Re: How to find a proper ontology/onto repositories from Michael F Uschold on 2010-11-01 (semantic-web@w3.org from November 2010)

From: Michael F Uschold <uschold@gmail.com>
Date: Mon, 1 Nov 2010 15:42:25 -0700
To: Alexander Garcia Castro <alexgarciac@gmail.com>
Cc: Lee Feigenbaum <lee@thefigtrees.net>, Enrico Motta <e.motta@open.ac.uk>, Juriy Katkov <katkov.juriy@gmail.com>, Semantic Web <semantic-web@w3.org>, Simon Robe <simonr@semanticarts.com>, "Dave McComb, Semantic Universe" <info@semanticuniverse.com>
Message-ID: <AANLkTimfBC_6=SHWgTBq5m1YHYRp=PrDOyU28hgM+1nN@mail.gmail.com>
Reusing an individual property, such as hasOwner is not as simple as it
sounds.
Let's say we live in an ideal world and it appears there is a hasOwner in an
ontology sitting  in a [as yet non-existant] ontology repository that is
filled only with robust, well tested and experience-hardened ontologies
(analogous to code libraries).

Even then it is not so simple.  Options include:

   1. Merely refer to the URI in the ontology repository.
   2. Import the whole ontology.

1. means you don't benefit much from all the hard work put in by the
ontology developers, because none of the axioms characterizing the meaning
are available for use.

2 is fine if the ontology (including all the chain of imports) is small.
More typically you may be importing any number of ontologies, large and
small, upper, middle and possibly lower.  Now you get a lot of junk that you
have no use or interest in, clogging up the inference engine.

What you really want is to extract out just those axioms that impact on the
one or more terms you want.
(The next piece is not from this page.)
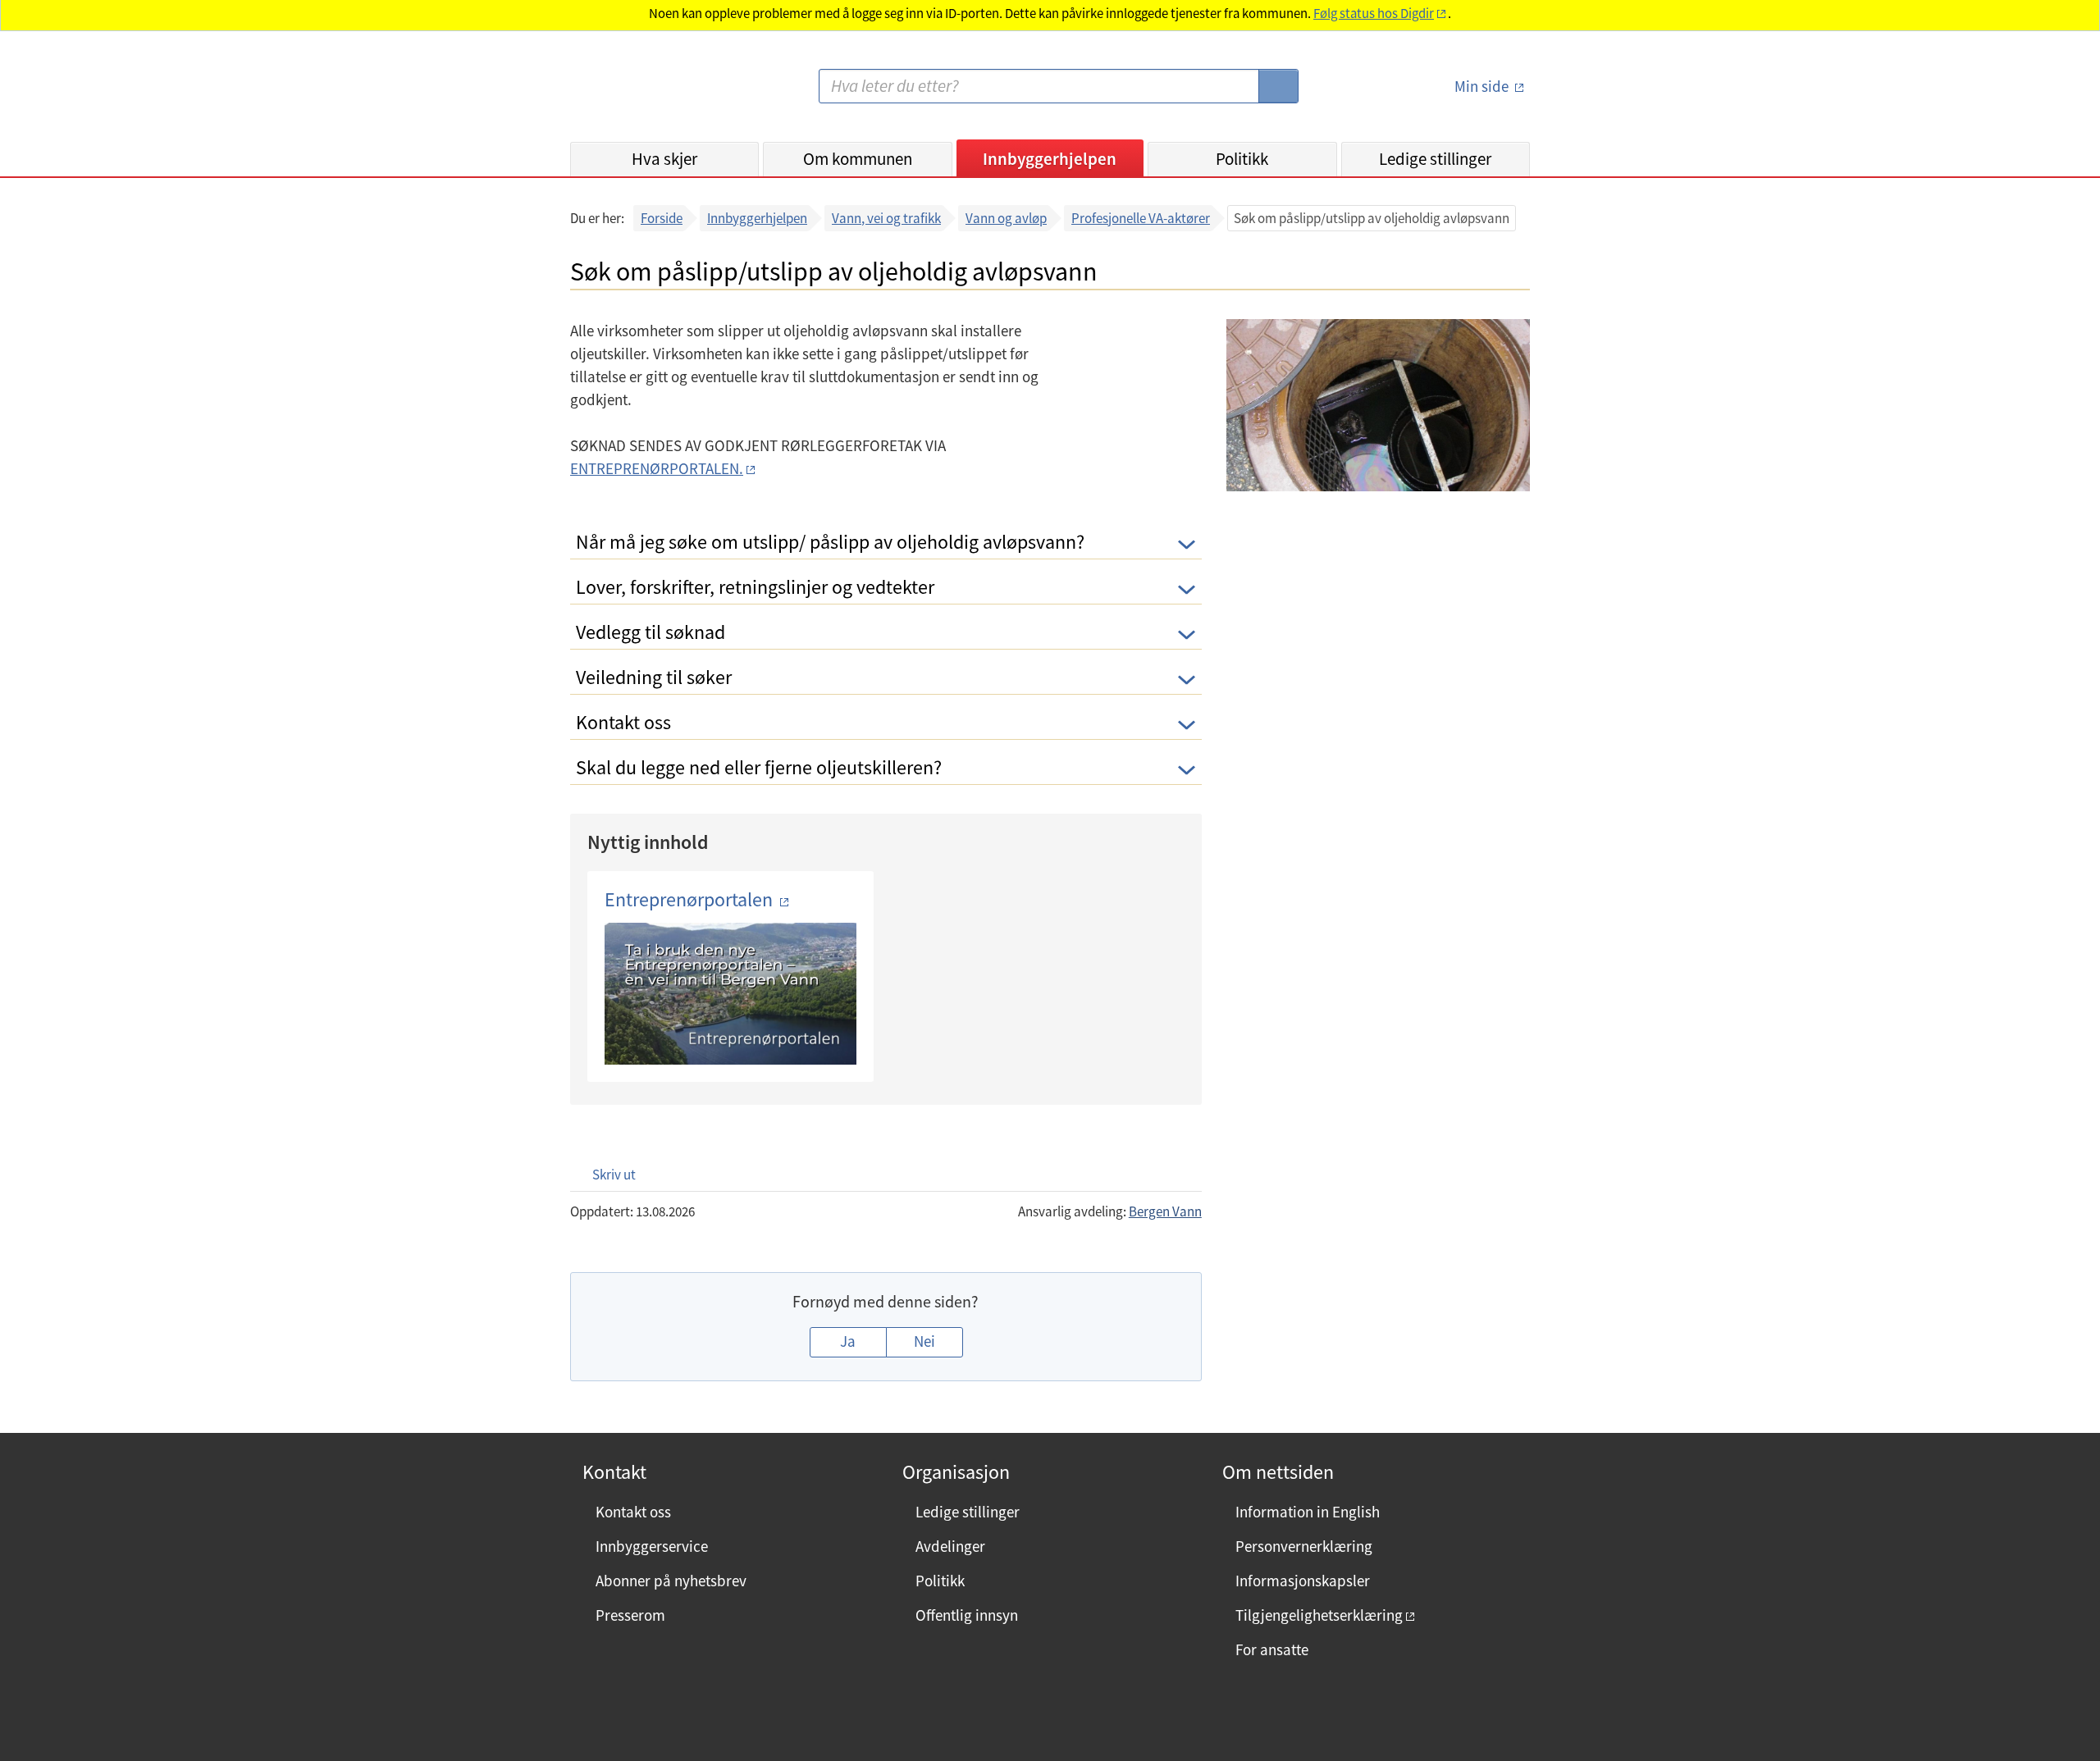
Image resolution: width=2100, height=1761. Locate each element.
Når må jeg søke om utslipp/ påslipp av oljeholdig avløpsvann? (830, 541)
You want to do so in a way that guarantees that
all and only the appropriate inferences are drawn.  Ontology engineers
building robust ontologies will add more and more axioms to rule out
nonsense models. If you import only a subset of the axioms, you will allow
some of these nonsense models. OWL's open world semantics makes it very
challenging to close out unwanted models.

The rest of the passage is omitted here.